Bleibt noch der Blick in die Utopie. Hier fallen die Projekte von Vincent Callebaut ins Auge, der einen streng ökologischen Ansatz verfolgt. Sein bewohnbares Fiberglas-Luftschiff Hydrogenase – 400 Meter hoch und mit einem Durchmesser von 180 Metern – benötigt keine Start und Landebahn.  Es wirkt wie ein riesengroßes Blatt das leicht im Wind dahinschwebt. Das mit Bio-Wasserstoff und Helium betrieben Luftschiff wird in energetisch autarken schwimmenden Algenfarmen, die mittels Turbinen über Gezeitenkraftwerke zusätzlich Strom produzieren, aufgetankt. Oder Physalia – sein Zwitter aus Wasser- und Landfahrzeug. Ein energetisch autarkes hydrodynamisches Labor, das sich im Aufbau an eine Qualle anlehnt. Wenn es fährt, säubert es das Wasser, in dem es sich bewegt.

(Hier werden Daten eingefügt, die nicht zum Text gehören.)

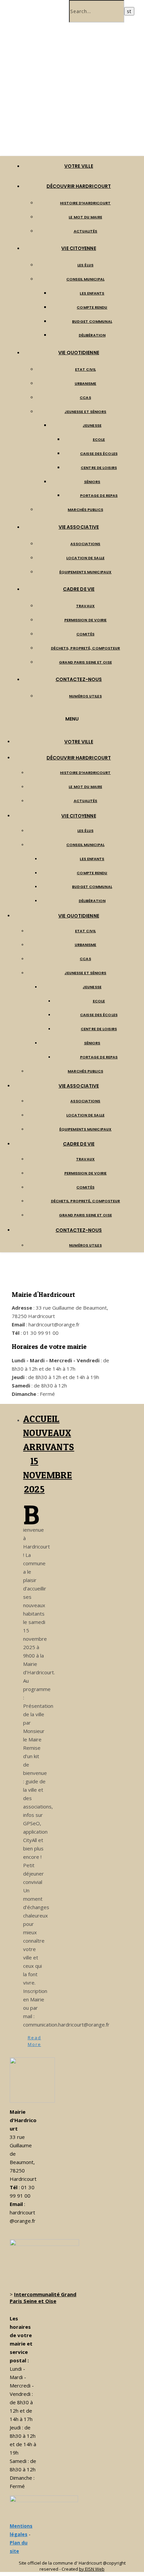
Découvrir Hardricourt (79, 186)
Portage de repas (99, 495)
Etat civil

Hier denkt einer die Zukunft. Radikal. Ein Leonardo da Vinci unserer Zeit. Callebaut war mit seinen Projekten auch schon auf der Expo in Shanghai, die 2010 die meisten Besucherzahlen in der Geschichte der Weltausstellungen erzielen konnte. Better City, Better Life war das Motto, oder in der chinesischen Übersetzung: Die Stadt macht das Leben besser. Wien ist nicht Shanghai, aber Wien muss sich mit der Ausstellung „(re)designing nature“ auch nicht verstecken. Die Zukunft wird in den Städten liegen. Irgendwo in der Verbindung zwischen Natur und Stadt.
Man kann die eingangs beschriebene Installation „Brache“ nicht nur als apokalyptische Vision lesen, sondern auch die ausgeklügelten Überlebensstrategien dieser „postevolutionären Lebensformen“ bewundern. Denn, so meint der Künstler: „Keine Kraft kann das Leben aufhalten, das in fortwährend wechselnden Gestalten erscheint.“

Die Ausstellung „(re)designing nature. Aktuelle Positionen der Naturgestaltung in Kunst und Landschaftsarchitektur“ wird noch bis 23. Jänner 2011 im Wiener Künstlerhaus gezeigt.